Recordar para No Repetir: El Legado de la Literatura Censurada

Hoy, muchos de estos libros prohibidos han sido recuperados y reeditados, convirtiéndose en obras fundamentales de la literatura infantil y juvenil argentina. Su historia, la de su prohibición, es parte de su valor. Nos recuerdan la importancia de la libertad de expresión, la diversidad de ideas y el papel crucial que juega la literatura en la formación de ciudadanos conscientes y críticos. La memoria de lo sucedido nos interpela a estar siempre alertas ante cualquier intento de limitar el acceso al conocimiento y a la cultura, especialmente para los más jóvenes.

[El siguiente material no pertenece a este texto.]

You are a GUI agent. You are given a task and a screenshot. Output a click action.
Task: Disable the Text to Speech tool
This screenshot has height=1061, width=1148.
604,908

Tabla Comparativa: La Visión de la Literatura Infantil

AspectoVisión Antes/Después de la DictaduraVisión Durante la DictaduraLegado Actual
Rol del LibroHerramienta de desarrollo, reflexión y disfrute.Instrumento de adoctrinamiento y control moral.Símbolo de libertad, diversidad y memoria.
Contenido ValorizadoImaginación, pensamiento crítico, diversidad, realidad social.Obediencia, moral tradicional, valores patrióticos impuestos, evasión.Fomento de la empatía, el cuestionamiento, la resiliencia y la historia.
Autores y TemasVariedad de voces, exploración de emociones complejas, crítica social.Restricción a lo didáctico, lo tradicional, lo "seguro"; censura de lo "subversivo".Revalorización de autores censurados, ampliación de temas, literatura con conciencia histórica.
Impacto en el LectorEstimulación de la curiosidad, la autonomía y la creatividad.Fomento del conformismo, la obediencia y el miedo.Educación en derechos humanos, pensamiento crítico y valoración de la diversidad.

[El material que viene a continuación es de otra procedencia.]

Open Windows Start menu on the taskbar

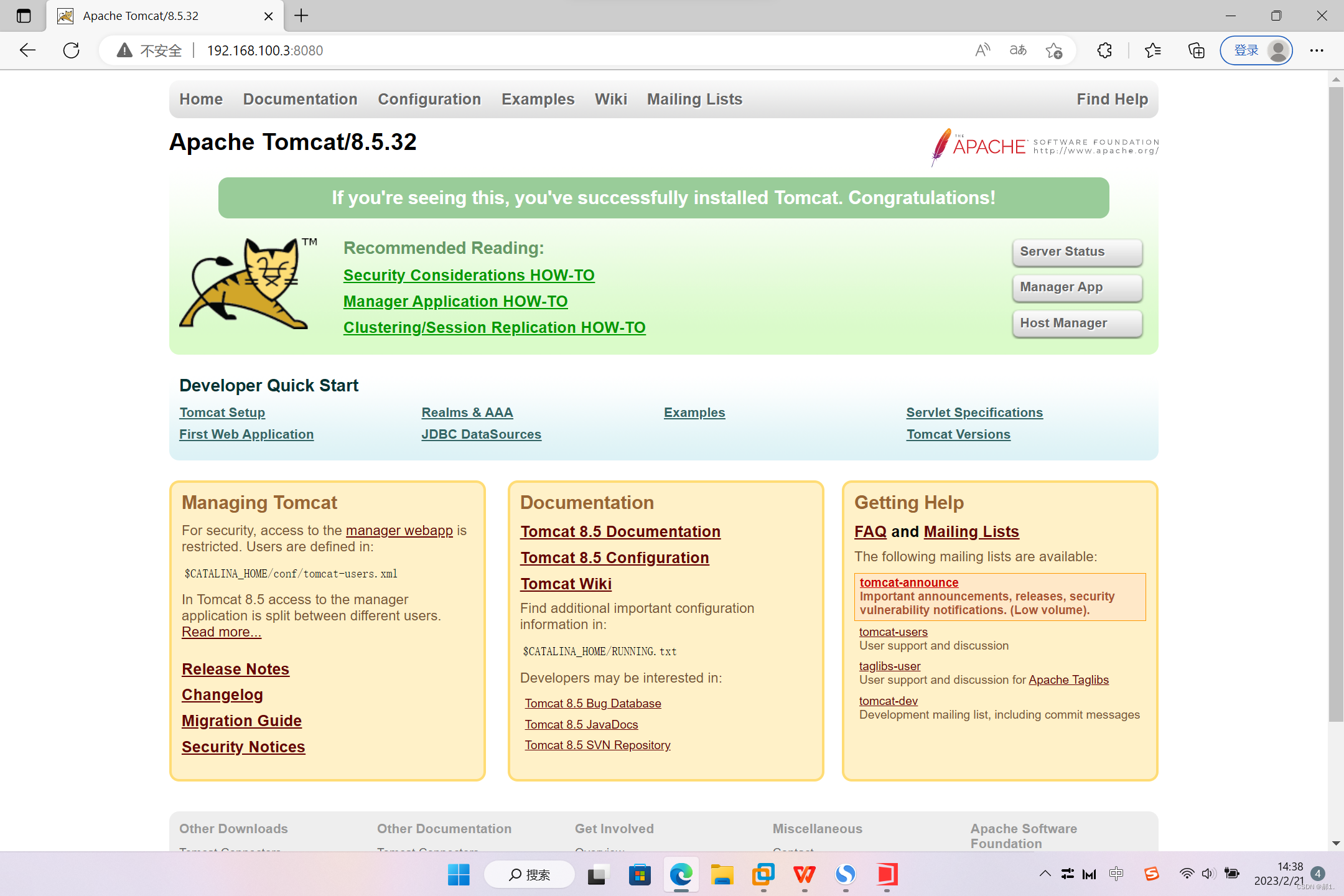point(459,875)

Preguntas Frecuentes sobre la Prohibición de Libros Infantiles

¿Por qué se prohibieron estos libros?
Se prohibieron porque el régimen militar los consideraba "subversivos", "peligrosos para la moral y las buenas costumbres", o que "fomentaban ideas contrarias al orden establecido", como el pensamiento crítico, la autonomía o la conciencia social.
¿Quiénes fueron los principales responsables de la censura?
La censura fue impuesta por el gobierno militar argentino (1976-1983) a través de decretos y circulares, con el apoyo de sectores conservadores que compartían la ideología represiva del régimen.
¿Qué impacto tuvo la prohibición en los niños y la sociedad?
Privó a una generación de niños de una literatura rica y diversa, limitando su desarrollo intelectual y emocional. En la sociedad, generó un clima de miedo y autocensura, afectando gravemente la producción cultural y la libertad de expresión.
¿Se lograron destruir todos los ejemplares de los libros prohibidos?
No, afortunadamente, muchos ejemplares se salvaron gracias a la valentía de bibliotecarios, maestros y ciudadanos que los ocultaron en sus hogares o en lugares seguros. Hoy, estos libros son tesoros que han sido recuperados y reeditados.
¿Qué podemos aprender de este oscuro período?
Podemos aprender la importancia vital de defender la libertad de expresión, la imaginación y el pensamiento crítico. Nos enseña el valor de la memoria para no olvidar las consecuencias de la intolerancia y la represión, y para luchar por una sociedad más justa y plural.

La historia de los libros infantiles prohibidos en Argentina es un recordatorio poderoso de que la batalla por las ideas y la libertad de expresión nunca termina. Los libros, incluso los que parecen más inocentes, poseen un poder transformador que los regímenes autoritarios temen profundamente. Recordar a José Murillo, Laura Devetach, Oesterheld, Álvaro Yunque y a la colección "Los Cuentos del Chiribitil" no es solo un acto de homenaje, sino un compromiso activo con la memoria para que la triste historia de la censura y el olvido jamás se repita en las páginas de nuestros niños.